City councillors roundly rejected the 30-year growth strategy in keeping with the city’s ongoing “no-growth” policy, which calls for construction to have begun on the Evergreen Line and the Murray-Clarke Connector before any further development in the city is allowed.

Their worry, as always, is traffic as Port Moody has become an increasingly congested choke point between Port Coquitlam and Coquitlam and communities to the west.

Coun. Karen Rockwell said that unless Port Moody is ready to block all non-resident commuter traffic from entering the city, she would not support the growth strategy.

Coun. Mike Clay’s response to Metro Vancouver over the plan was, “Fool us once, shame on you. Fool us twice, shame on us.”

He also said it’s Port Moody’s responsibility to warn other Metro municipalities against believing that if they meet Metro’s population targets, they’ll get the transportation infrastructure promised in the growth strategy.

Despite voting to accept the growth strategy, Mayor Trasolini agreed with Clay that Coquitlam and other Metro municipalities are rushing ahead too quickly with development projects, saying they should look to Port Moody as an example of responsible, sustainable growth.

The first draft of the Regional Growth Strategy was drawn up in November 2009 and municipalities have been requesting adjustments ever since. 
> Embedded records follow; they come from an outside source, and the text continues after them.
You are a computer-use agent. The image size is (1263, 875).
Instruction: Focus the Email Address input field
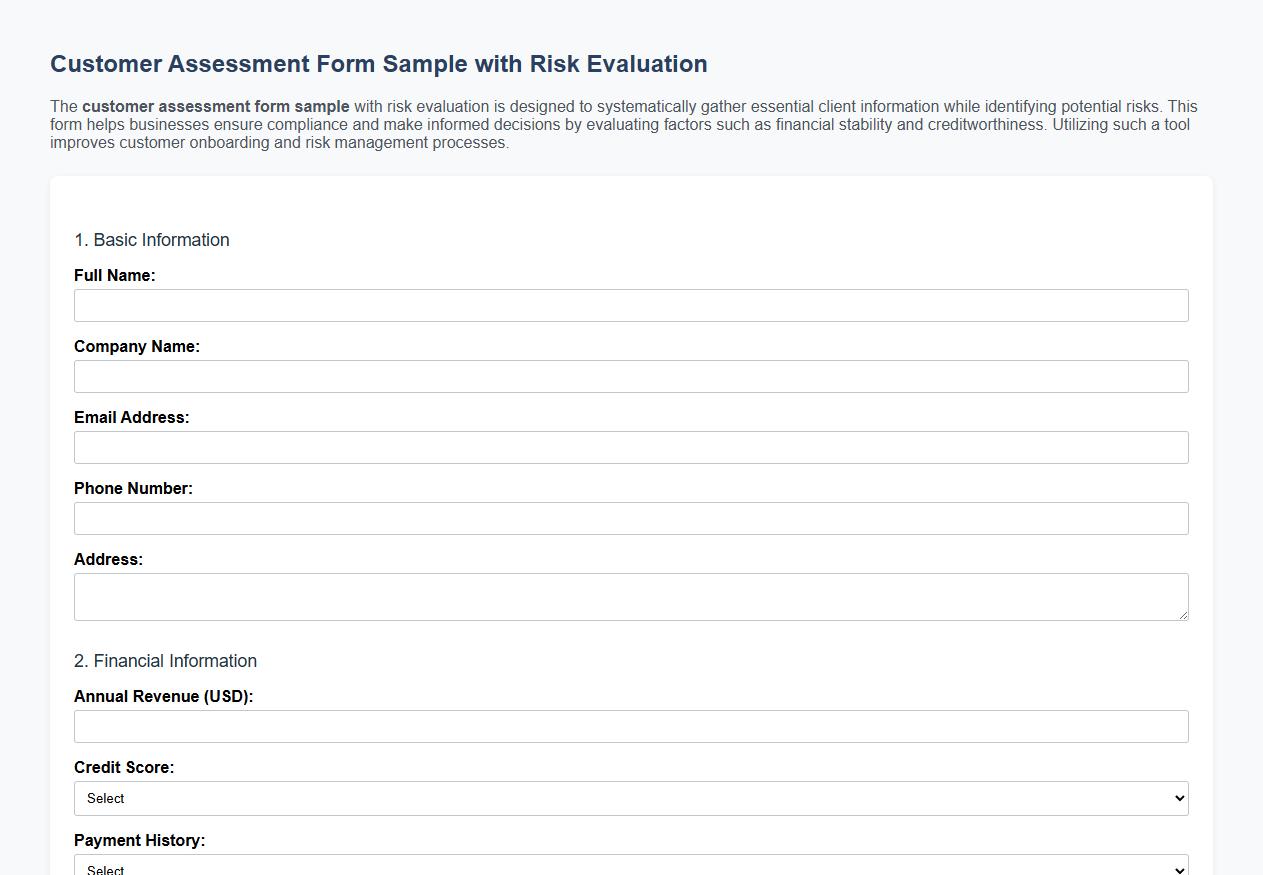[631, 447]
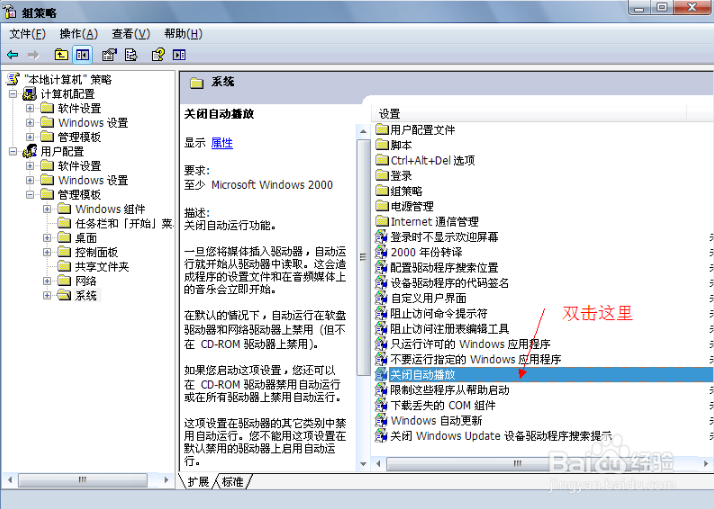Click the up one level folder icon

tap(62, 55)
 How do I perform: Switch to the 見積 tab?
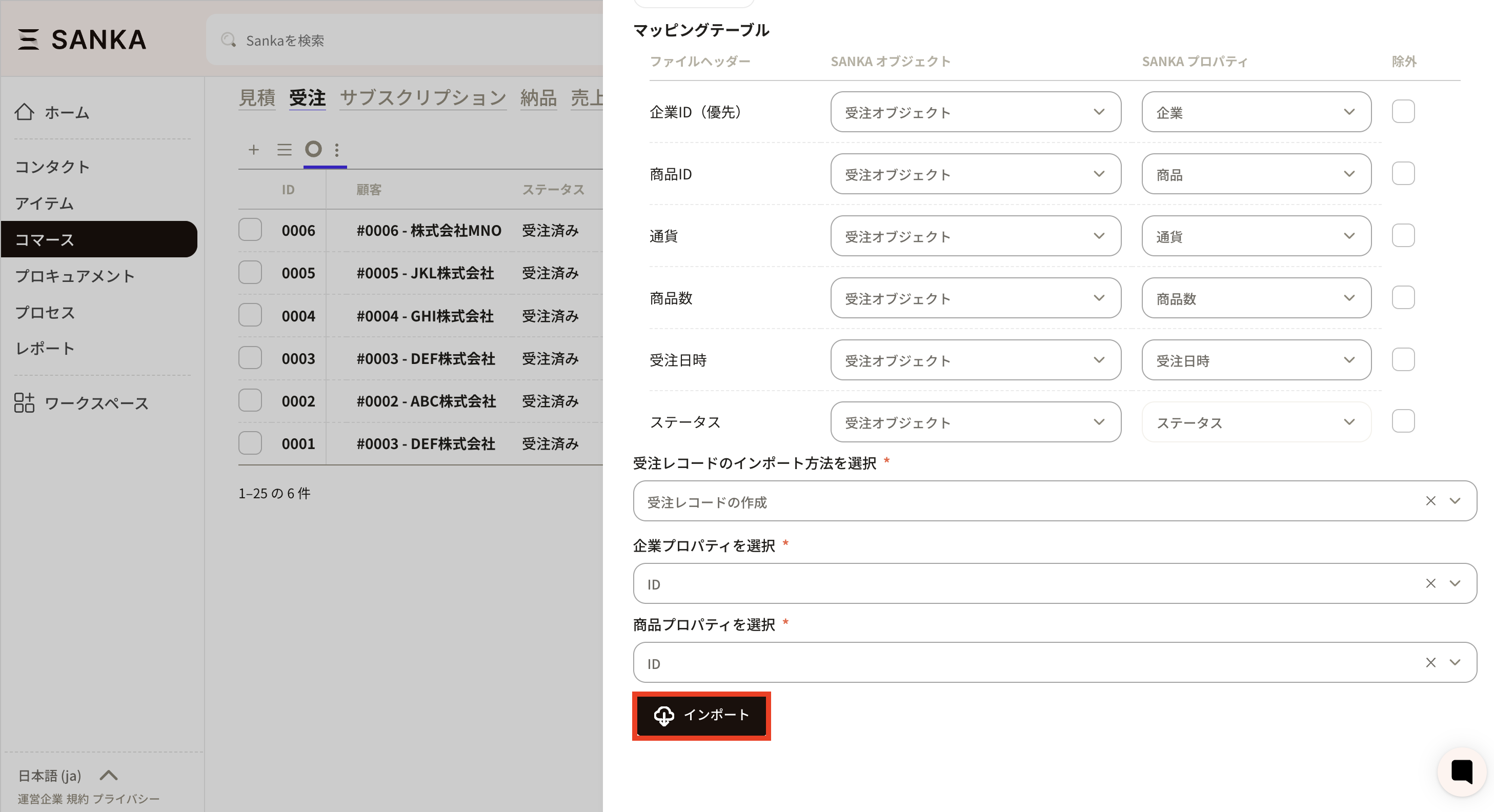click(x=257, y=97)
This, the third and final draft of the Regional Growth Strategy, addresses some of PoMo council’s past requests for the region, such as that Moody Centre be included on Metro’s maps of “Local Centres, Hospitals and Post Secondary Institutions” and that Metro Vancouver increase its affordable housing stock.

But on the issue of including Murray-Clarke and the Evergreen Line in Metro’s priority Future Major Road Upgrades, Metro Vancouver responded that all transportation financing and governance for the region ultimately begins and ends with TransLink and not the Metro Vancouver Board.